Prompt: Which lines run from the one containing "You are a computer-use" through the end of the data? Write them out exactly, with the pictures left out.

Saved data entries
---*---
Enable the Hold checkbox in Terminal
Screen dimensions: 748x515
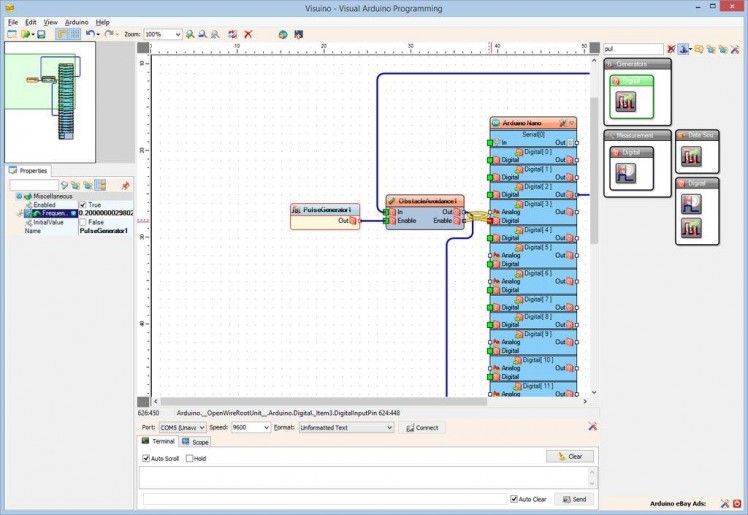[189, 458]
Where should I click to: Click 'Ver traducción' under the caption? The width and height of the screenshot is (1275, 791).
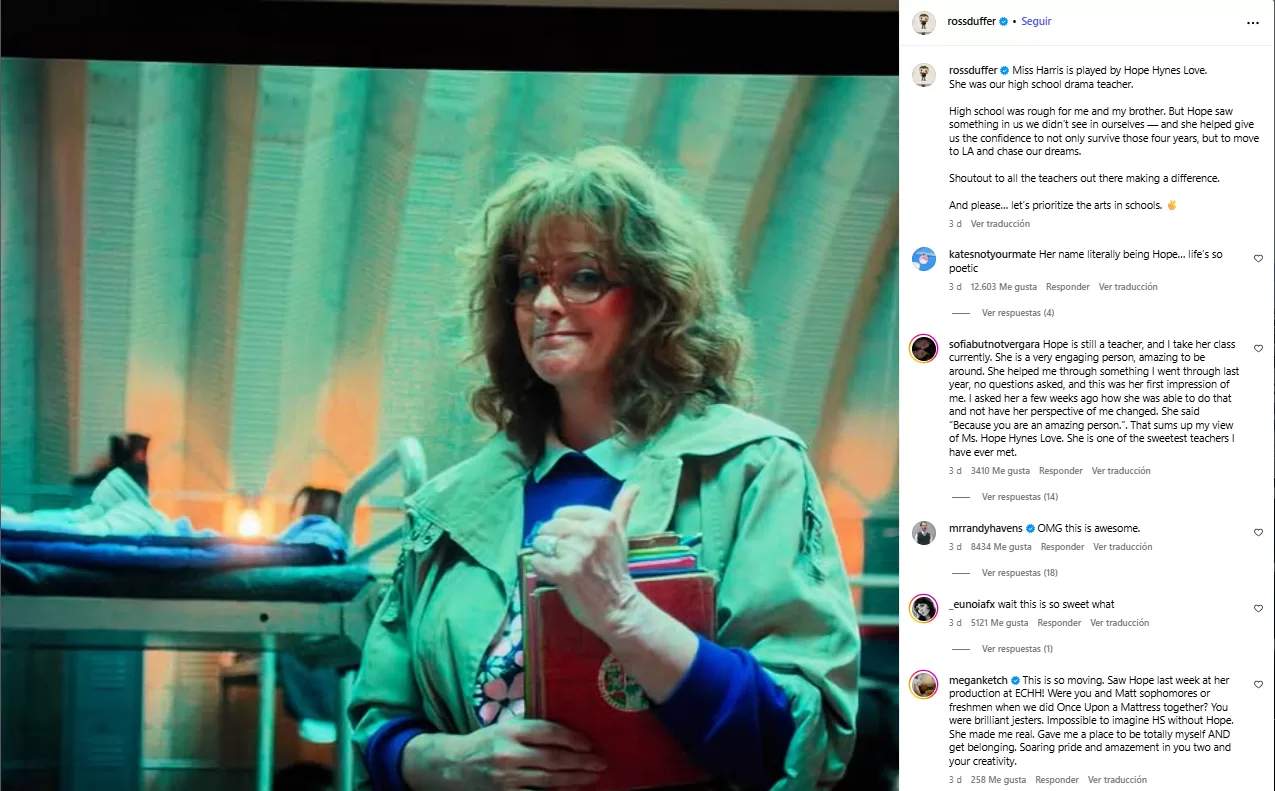(1000, 224)
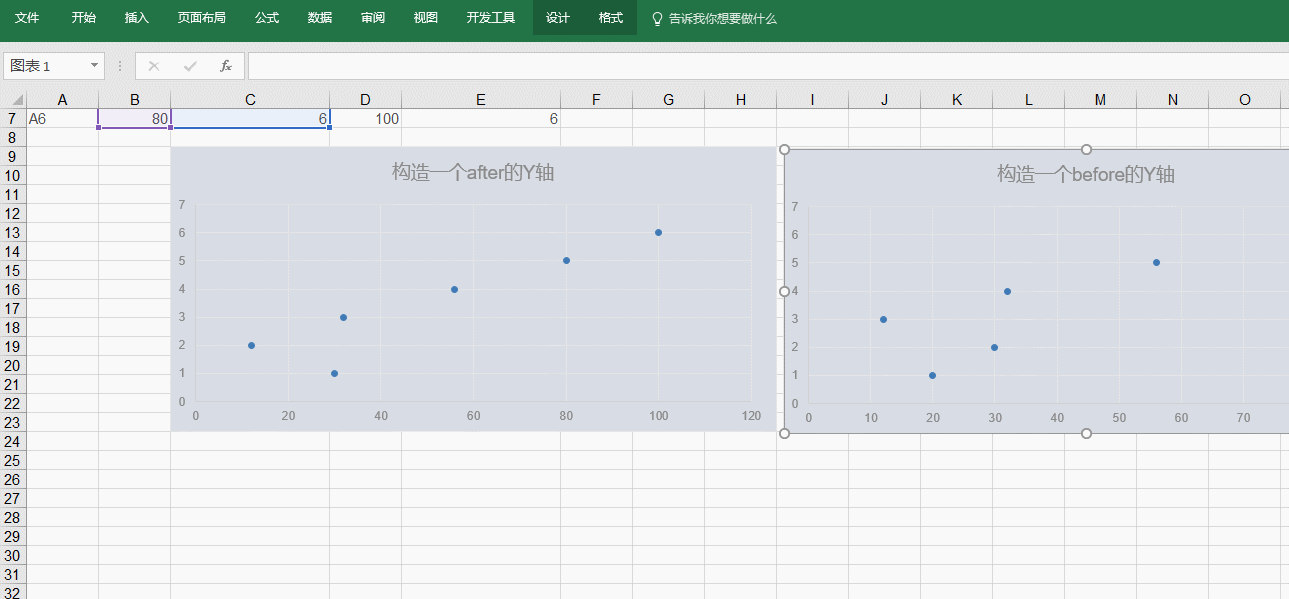Select column C header
The width and height of the screenshot is (1289, 599).
250,99
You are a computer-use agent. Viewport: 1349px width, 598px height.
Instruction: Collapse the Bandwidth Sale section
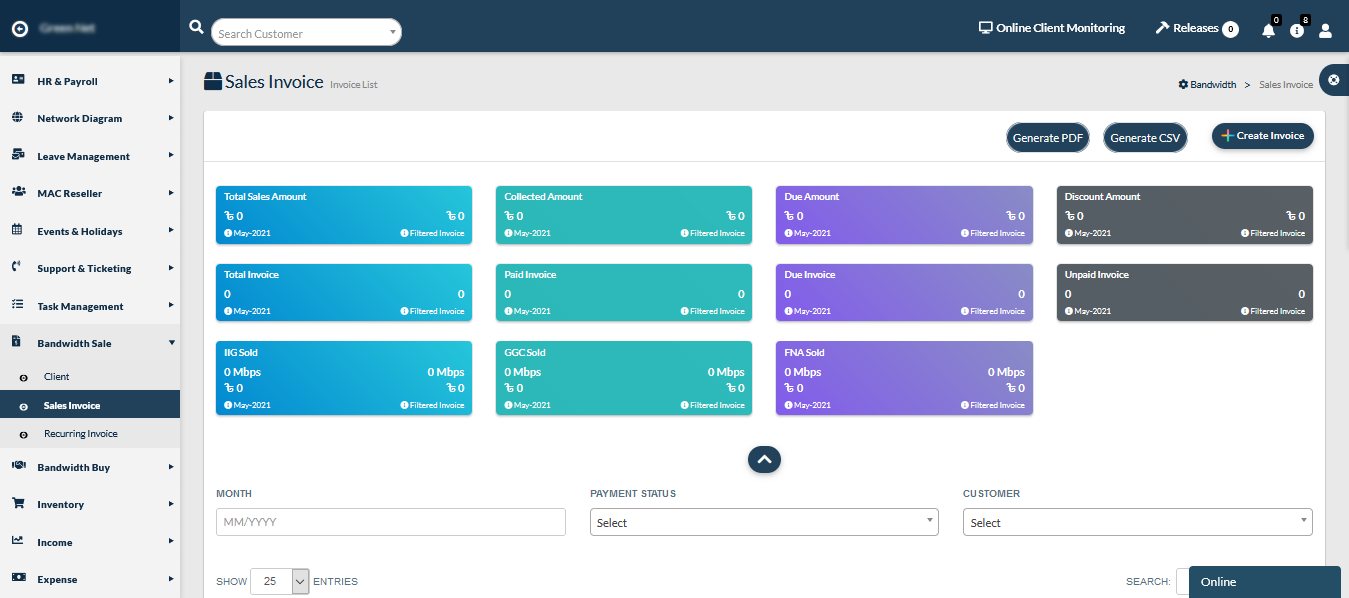click(90, 343)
---*---
Task solution:
You are a computer-use agent. Viewport: 1349px width, 598px height.
Instruction: Collapse the Bandwidth Sale section
click(90, 343)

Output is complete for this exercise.